Se habló de agua y de literatura en la presentación de esa gran revista, para mí en ese momento aún desconocida, que es Granta. En su intervención Basilio Baltar nombró las llampugas que eran atraídas por los rayos sobre el mar, y recordé que este pez dorado con cabeza de delfín y cuerpo de pez espada, puede saltar varios metros fuera del agua cuando persigue a los peces voladores para acabar perdiendo toda su gracia, el vuelo, el dorado, lo irisado de sus aletas verdes y azules, sobre el hielo del mercado.

Al salir, cruzando el salón de plenos, pude charlar con César Antonio Molina, lo cual es un verdadero regalo, ya que pocas veces puedo conversar de poesía abiertamente. También hablamos de los ríos. Del Eume, de la fraga, de los helechos endémicos que tiene, la maravilla del agua, y de paso le comenté cuánto me había gustado el río Lor, de color azul, y de la existencia para mí hasta entonces desconocida (la cultura es algo de lo que me voy enterando por el camino, como si me saliera al paso) del poeta Uxío Novoneyra por el que siento una curiosidad inmensa.

Me comentó que le conoció personalmente y que era de una presencia imponente y que hablaba el lenguaje de la Naturaleza. César Antonio Molina sostiene que los poetas tendrían que hacer un curso de botánica, pero yo no creo que sea necesario.

¡Cuántos botánicos serían incapaces de componer un poema! No es el conocimiento el que da la poesía. Sino desandar el conocimiento hasta la primera impresión de las cosas, que es la que debió de tener Novoneyra cuando su llanto al nacer se mezcló con el agua del río. Ese rumor que le habló en la soledad del Caurel, entre los barrancos del Lor.

Tendría que irme ahora hasta la sala Goya donde hay un libro de Betanzos escrito por él.

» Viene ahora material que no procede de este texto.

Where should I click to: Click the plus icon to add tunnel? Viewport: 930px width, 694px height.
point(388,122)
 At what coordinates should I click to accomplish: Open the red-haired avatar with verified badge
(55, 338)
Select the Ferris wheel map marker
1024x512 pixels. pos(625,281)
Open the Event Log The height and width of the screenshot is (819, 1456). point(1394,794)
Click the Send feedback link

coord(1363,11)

Pero llevo un día de tantas cosas, aquí en la Biblioteca Nacional, desde el pupitre 17 donde hoy escribo, que no iré, porque no quiero llegar cansada a las páginas de su libro.

Me contó César Antonio Molina que Novoneyra, cuando estuvo en Madrid, fue a ver a Fraga, quien le preguntó: ¿Usted, ¿qué sabe hacer? “Yo soy poeta”. Váyase, déjeme pensar, le dijo.

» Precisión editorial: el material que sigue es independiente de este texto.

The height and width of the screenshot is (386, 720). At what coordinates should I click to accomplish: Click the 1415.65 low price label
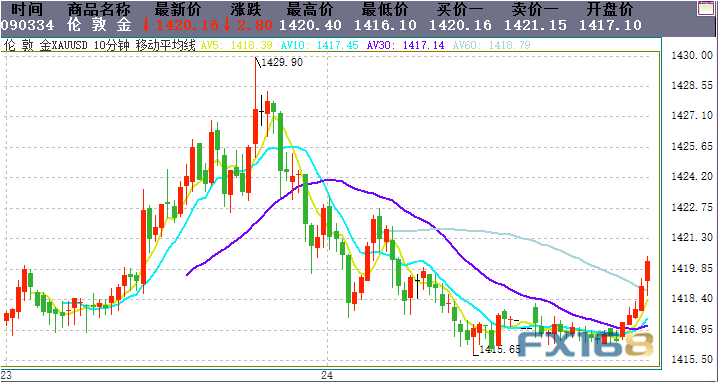500,349
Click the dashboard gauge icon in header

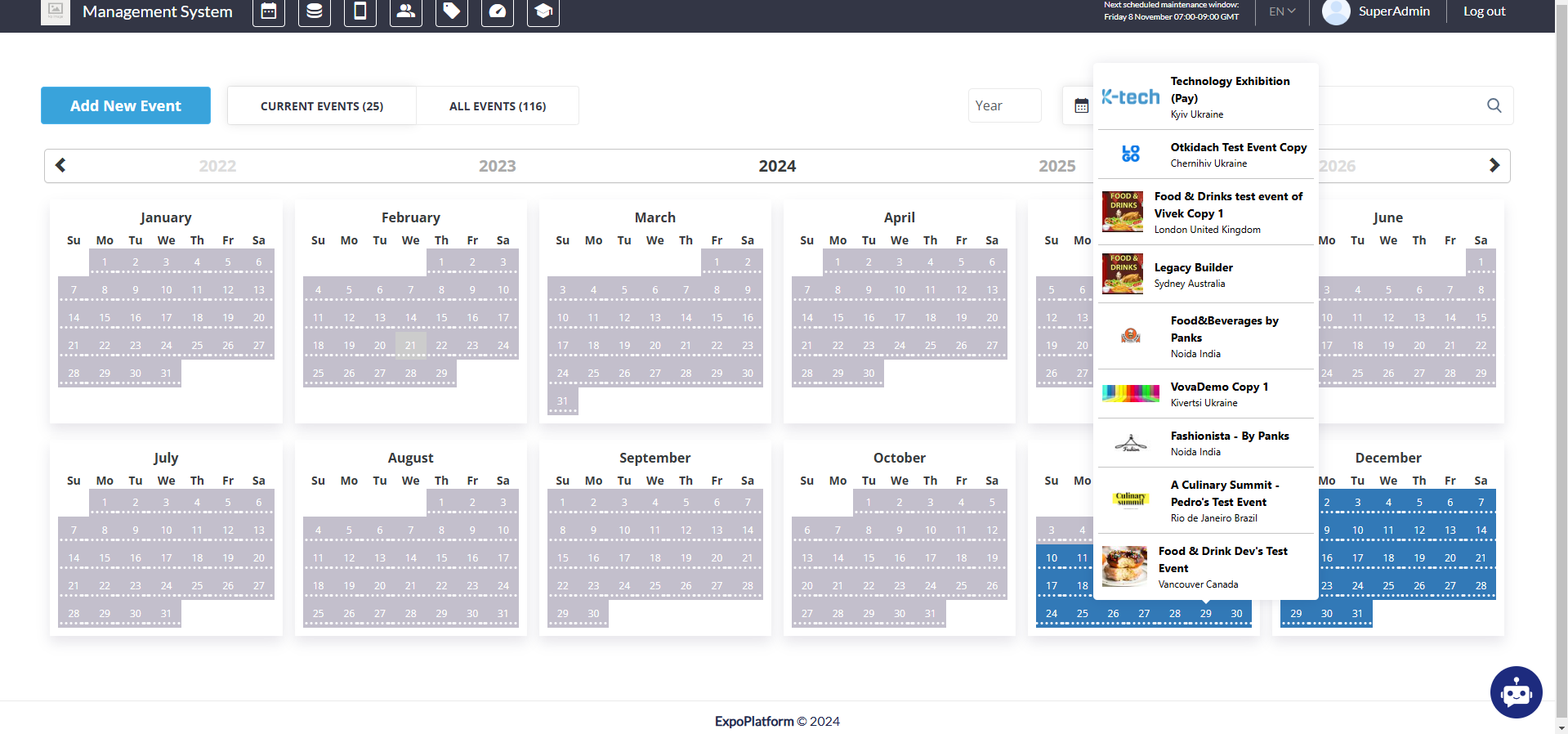click(497, 11)
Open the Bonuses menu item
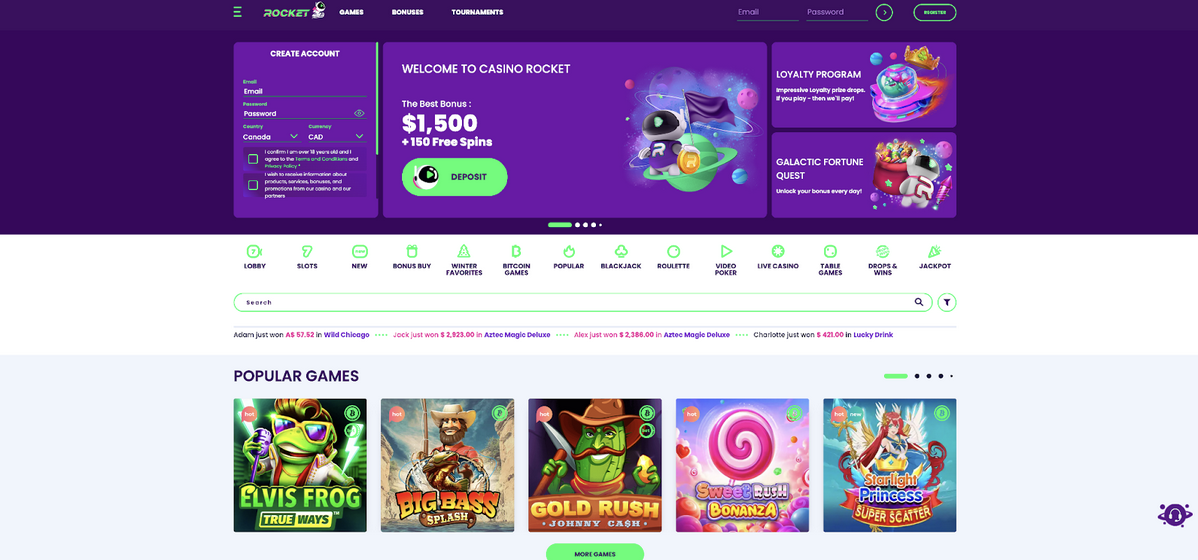 [407, 12]
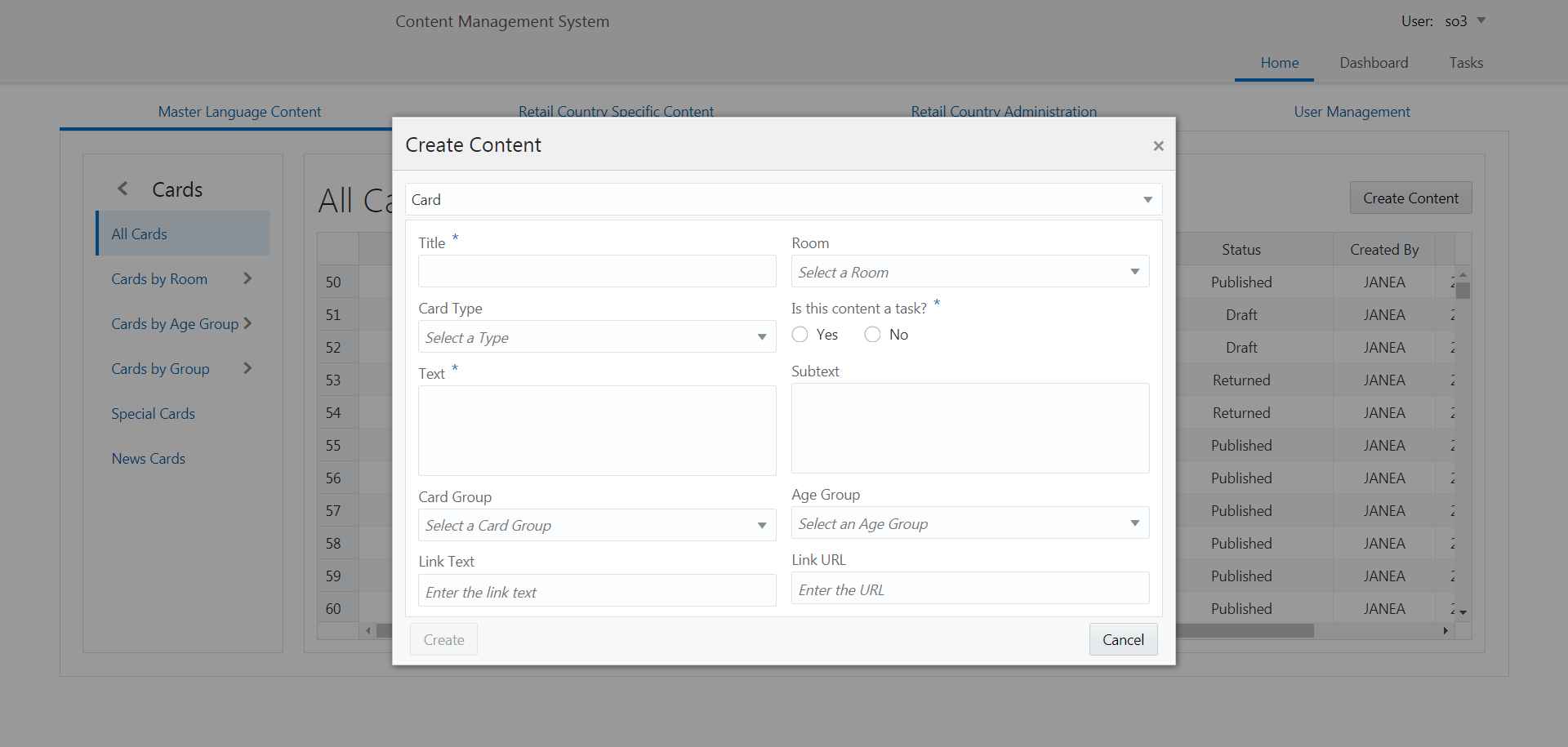Click the Cancel button
This screenshot has height=747, width=1568.
pos(1123,640)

Y con su maravillosa voz, Novoneyra terminó por cerrar la emisión de Televisión Española, cada noche con un poema.

“Versos a medianoche”, se llamaba su sección, donde recitó la “Negra sombra” de Rosalía.

“Versos a medianoche”, y luego, tras la carta de ajuste, con el rumor del río de fondo que era la desconexión, la gente se dormía.